• WHAT TO PRODUCE:
Although the data below contains pictures, please reproduce only its words, exactly.

• GIVEN DATA:
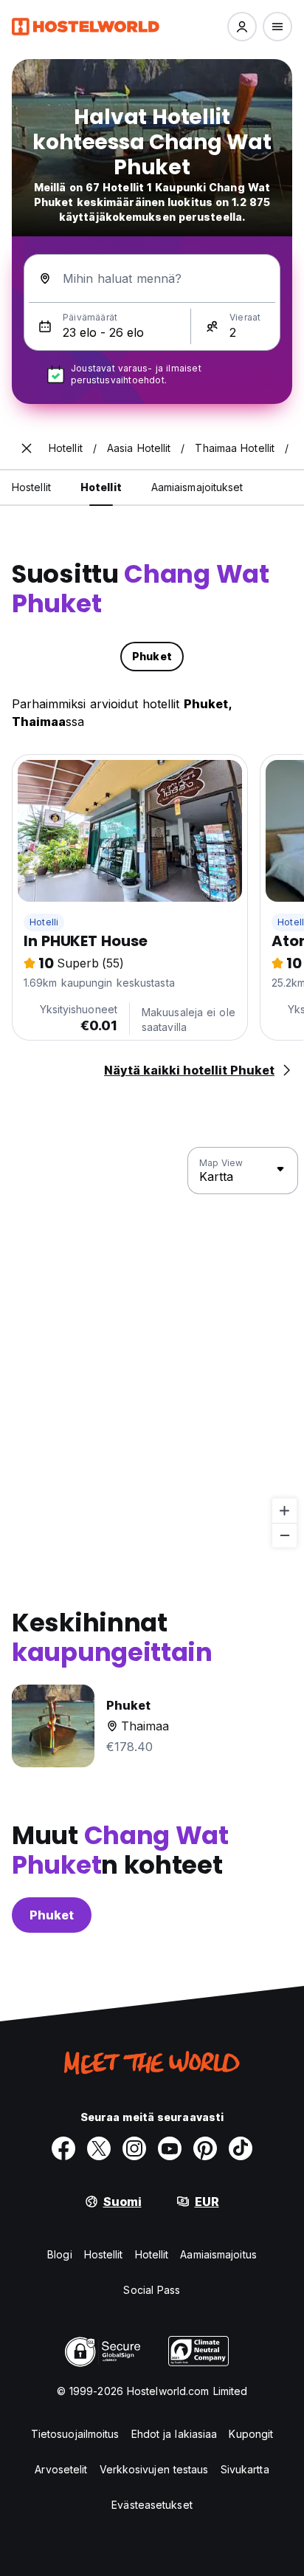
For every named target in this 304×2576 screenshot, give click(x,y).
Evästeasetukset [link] (152, 2504)
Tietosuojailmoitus (75, 2434)
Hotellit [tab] (101, 487)
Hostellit (103, 2254)
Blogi (59, 2254)
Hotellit (152, 2254)
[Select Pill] (242, 26)
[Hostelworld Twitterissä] (99, 2148)
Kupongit (251, 2434)
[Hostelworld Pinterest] (205, 2148)
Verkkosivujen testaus (154, 2469)
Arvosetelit (61, 2469)
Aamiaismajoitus (218, 2254)
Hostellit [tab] (31, 487)
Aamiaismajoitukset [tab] (197, 487)
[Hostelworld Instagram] (134, 2148)
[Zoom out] (284, 1535)
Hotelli (44, 922)
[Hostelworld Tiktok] (240, 2148)
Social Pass (151, 2290)
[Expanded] (26, 448)
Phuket (52, 1915)
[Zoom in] (284, 1510)
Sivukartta (245, 2469)
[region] (152, 1348)
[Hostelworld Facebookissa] (63, 2148)
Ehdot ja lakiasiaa (174, 2434)
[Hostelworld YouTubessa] (170, 2148)
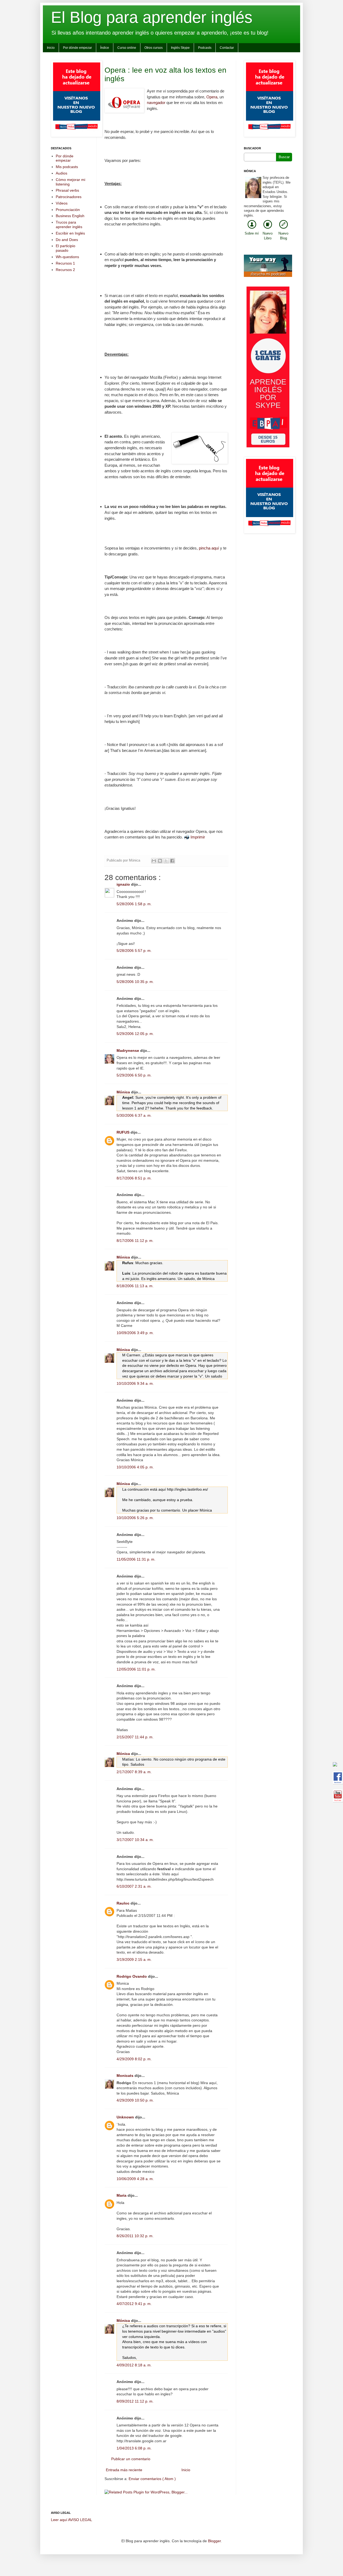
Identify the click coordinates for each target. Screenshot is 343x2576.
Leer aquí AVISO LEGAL (71, 2520)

• OUTPUT BELOW:
For every named target in this 304×2576 screenshot, give click(x,y).
Evästeasetukset [link] (152, 2504)
Tietosuojailmoitus (75, 2434)
Hotellit [tab] (101, 487)
Hostellit (103, 2254)
Blogi (59, 2254)
Hotellit (152, 2254)
[Select Pill] (242, 26)
[Hostelworld Twitterissä] (99, 2148)
Kupongit (251, 2434)
[Hostelworld Pinterest] (205, 2148)
Verkkosivujen testaus (154, 2469)
Arvosetelit (61, 2469)
Aamiaismajoitus (218, 2254)
Hostellit [tab] (31, 487)
Aamiaismajoitukset [tab] (197, 487)
[Hostelworld Instagram] (134, 2148)
[Zoom out] (284, 1535)
Hotelli (44, 922)
[Hostelworld Tiktok] (240, 2148)
Social Pass (151, 2290)
[Expanded] (26, 448)
Phuket (52, 1915)
[Zoom in] (284, 1510)
Sivukartta (245, 2469)
[region] (152, 1348)
[Hostelworld Facebookissa] (63, 2148)
Ehdot ja lakiasiaa (174, 2434)
[Hostelworld YouTubessa] (170, 2148)
Identify the click coordinates for each target. Screenshot is 343x2576.
Leer aquí AVISO LEGAL (71, 2520)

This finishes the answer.